### Exercise requirements
Scan the lines below for the word "computer". Copy each line you find it in.

============

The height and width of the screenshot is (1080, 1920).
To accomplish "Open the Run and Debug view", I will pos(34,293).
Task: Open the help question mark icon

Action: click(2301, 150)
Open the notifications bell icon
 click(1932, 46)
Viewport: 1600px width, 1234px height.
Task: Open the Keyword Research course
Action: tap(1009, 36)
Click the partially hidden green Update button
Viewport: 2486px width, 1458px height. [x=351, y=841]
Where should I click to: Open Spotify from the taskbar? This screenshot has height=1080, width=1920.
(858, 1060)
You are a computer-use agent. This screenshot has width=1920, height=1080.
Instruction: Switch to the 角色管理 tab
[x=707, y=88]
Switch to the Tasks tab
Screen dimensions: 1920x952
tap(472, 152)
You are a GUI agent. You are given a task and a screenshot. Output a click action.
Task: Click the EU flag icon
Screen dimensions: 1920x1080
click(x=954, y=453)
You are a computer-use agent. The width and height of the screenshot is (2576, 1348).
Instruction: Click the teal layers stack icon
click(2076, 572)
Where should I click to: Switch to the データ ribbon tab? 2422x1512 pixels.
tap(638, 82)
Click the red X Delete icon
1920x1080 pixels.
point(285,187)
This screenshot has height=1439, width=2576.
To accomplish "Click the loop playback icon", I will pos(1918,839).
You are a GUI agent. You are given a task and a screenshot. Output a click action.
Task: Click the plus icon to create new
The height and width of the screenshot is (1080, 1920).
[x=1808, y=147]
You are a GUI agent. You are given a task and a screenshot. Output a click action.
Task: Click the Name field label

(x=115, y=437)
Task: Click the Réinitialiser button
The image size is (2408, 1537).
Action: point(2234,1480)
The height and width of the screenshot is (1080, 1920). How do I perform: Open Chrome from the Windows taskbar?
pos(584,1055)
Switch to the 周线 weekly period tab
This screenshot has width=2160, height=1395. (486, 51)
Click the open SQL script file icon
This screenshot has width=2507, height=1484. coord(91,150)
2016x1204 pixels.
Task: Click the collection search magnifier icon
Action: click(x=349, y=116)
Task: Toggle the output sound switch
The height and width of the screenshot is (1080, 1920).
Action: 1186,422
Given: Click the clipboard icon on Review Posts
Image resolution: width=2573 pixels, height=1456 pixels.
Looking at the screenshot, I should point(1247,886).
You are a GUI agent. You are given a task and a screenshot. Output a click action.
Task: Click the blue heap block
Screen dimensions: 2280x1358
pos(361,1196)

============

### Response
You are a computer-use agent. This screenshot has width=1920, height=1080.
You are a computer-use agent. The width and height of the screenshot is (2576, 1348).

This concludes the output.